Though the film has its weaknesses—some glaring, others forgettable—its formal/aesthetic appeal must also be separated from, or at least balanced with, its broader purpose as an economic source for the area. Almost all of the cast and crew are locals, providing both short-term respite from poverty as well as a long-term skill builder. Hot Sun Films, the production studio-nonprofit hybrid behind the film, built upon this by establishing the Kibera Film School in 2009. The school has graduated a handful of classes since its founding, and graduates exit with five months worth of filmmaking knowledge. The goal is to empower Kibera’s residents with skills, rather than simply finances.
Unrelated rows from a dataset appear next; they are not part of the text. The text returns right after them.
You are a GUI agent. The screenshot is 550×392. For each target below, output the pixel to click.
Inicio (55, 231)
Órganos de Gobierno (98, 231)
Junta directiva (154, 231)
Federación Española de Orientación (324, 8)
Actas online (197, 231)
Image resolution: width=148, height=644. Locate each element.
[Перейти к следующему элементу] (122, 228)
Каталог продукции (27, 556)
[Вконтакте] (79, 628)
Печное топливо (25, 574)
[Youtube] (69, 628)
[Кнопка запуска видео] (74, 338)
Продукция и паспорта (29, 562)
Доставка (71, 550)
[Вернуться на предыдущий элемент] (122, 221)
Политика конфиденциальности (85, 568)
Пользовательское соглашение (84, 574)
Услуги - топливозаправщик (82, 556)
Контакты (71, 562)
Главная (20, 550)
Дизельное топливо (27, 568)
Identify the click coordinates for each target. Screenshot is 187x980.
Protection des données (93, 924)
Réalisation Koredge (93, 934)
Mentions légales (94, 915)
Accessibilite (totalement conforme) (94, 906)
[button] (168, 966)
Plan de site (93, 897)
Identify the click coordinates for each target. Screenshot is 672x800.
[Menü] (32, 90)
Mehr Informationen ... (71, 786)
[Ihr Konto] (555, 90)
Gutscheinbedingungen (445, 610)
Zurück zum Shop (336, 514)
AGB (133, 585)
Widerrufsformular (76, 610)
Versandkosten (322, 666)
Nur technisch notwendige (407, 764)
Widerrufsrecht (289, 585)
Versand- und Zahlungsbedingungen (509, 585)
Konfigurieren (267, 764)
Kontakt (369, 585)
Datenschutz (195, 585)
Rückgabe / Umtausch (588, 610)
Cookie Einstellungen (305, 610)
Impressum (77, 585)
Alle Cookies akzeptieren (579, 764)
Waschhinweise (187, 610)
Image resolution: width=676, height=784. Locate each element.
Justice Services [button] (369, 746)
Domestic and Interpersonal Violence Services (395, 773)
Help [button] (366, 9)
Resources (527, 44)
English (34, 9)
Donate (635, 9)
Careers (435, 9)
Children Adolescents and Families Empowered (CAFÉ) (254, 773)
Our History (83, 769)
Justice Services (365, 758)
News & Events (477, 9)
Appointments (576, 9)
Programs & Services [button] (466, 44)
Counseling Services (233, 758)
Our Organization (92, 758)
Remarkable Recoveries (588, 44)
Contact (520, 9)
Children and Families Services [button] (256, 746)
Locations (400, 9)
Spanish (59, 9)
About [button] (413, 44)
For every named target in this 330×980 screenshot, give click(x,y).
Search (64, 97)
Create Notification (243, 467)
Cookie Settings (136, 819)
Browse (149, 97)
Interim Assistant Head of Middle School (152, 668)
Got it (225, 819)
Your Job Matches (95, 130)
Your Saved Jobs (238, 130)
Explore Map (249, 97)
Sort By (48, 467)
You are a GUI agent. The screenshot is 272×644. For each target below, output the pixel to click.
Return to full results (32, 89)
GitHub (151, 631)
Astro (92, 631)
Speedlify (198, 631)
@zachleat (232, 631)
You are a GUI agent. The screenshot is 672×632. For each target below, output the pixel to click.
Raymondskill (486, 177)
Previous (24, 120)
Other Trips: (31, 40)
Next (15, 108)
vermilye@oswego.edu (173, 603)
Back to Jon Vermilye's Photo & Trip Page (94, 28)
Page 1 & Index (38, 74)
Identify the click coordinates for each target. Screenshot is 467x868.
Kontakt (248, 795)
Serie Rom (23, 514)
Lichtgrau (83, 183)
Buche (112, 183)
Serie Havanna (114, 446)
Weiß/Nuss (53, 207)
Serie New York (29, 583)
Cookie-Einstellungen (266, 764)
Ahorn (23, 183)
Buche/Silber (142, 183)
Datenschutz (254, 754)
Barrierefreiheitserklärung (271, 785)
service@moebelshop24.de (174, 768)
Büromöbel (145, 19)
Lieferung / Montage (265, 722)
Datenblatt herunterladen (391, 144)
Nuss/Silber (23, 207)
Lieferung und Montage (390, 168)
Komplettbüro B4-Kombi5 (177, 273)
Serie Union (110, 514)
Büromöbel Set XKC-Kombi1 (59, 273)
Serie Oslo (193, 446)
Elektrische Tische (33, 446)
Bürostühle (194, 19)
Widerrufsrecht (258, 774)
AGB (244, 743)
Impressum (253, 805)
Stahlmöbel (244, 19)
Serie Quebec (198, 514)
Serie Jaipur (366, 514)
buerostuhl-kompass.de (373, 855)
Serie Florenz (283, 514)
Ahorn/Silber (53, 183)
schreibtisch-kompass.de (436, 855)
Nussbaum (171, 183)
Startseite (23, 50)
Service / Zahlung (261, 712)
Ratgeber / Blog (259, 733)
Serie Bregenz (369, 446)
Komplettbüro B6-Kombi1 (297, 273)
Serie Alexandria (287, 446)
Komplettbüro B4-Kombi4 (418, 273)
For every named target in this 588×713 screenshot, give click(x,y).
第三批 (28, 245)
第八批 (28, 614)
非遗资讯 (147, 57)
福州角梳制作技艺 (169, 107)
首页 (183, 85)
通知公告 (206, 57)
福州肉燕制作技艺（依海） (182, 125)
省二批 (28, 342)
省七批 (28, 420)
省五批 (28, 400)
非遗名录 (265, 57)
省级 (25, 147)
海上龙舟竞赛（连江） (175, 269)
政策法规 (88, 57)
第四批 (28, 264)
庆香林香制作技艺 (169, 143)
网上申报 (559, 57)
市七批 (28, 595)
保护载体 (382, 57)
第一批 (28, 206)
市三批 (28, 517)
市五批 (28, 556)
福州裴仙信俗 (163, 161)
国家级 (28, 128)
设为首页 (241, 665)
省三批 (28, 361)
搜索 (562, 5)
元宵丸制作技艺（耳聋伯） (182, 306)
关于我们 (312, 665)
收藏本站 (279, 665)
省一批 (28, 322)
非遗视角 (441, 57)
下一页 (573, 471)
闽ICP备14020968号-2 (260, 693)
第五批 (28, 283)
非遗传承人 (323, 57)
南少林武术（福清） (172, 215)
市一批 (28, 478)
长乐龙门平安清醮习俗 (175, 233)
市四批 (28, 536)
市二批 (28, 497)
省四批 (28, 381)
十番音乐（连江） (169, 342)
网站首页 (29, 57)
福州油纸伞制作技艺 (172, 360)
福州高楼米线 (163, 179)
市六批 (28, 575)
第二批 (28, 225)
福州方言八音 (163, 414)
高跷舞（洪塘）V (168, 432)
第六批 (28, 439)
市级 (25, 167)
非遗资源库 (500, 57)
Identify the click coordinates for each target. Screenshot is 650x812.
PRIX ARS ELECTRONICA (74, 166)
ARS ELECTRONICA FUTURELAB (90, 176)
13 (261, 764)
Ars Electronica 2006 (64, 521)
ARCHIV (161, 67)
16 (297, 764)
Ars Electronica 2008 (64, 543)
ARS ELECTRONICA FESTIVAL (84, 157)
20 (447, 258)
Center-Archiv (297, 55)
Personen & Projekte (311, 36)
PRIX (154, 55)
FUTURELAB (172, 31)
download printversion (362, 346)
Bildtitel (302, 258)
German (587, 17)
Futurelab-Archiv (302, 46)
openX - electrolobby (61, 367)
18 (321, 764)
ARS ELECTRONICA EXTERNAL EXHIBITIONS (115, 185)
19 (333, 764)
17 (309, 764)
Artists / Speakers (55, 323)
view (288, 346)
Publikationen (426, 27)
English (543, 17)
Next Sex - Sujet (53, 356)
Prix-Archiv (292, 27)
There are two scenes into Togetherness Supreme when the two protagonists take in speeches — once at a ODM rally, and once at a church. The speakers’ grandiose style and charitable aims entrance Kamau and Otieno; soon after leaving, however, the power of the speeches fades as the monolithic poverty of the slums exerts its toll. During these scenes, one is reminded of the speeches given in Kibera by politicians and philanthropists that promise and hope before being blown away on the breeze. Kamau’s route to respite comes not from speeches or promises, but from his own artistic skill. No doubt the Kibera Film School aims to be a catalyst for this, so long as Nairobi’s harshest borough avoids another election catastrophe. Come December togetherness will indeed be, more than ever, supreme.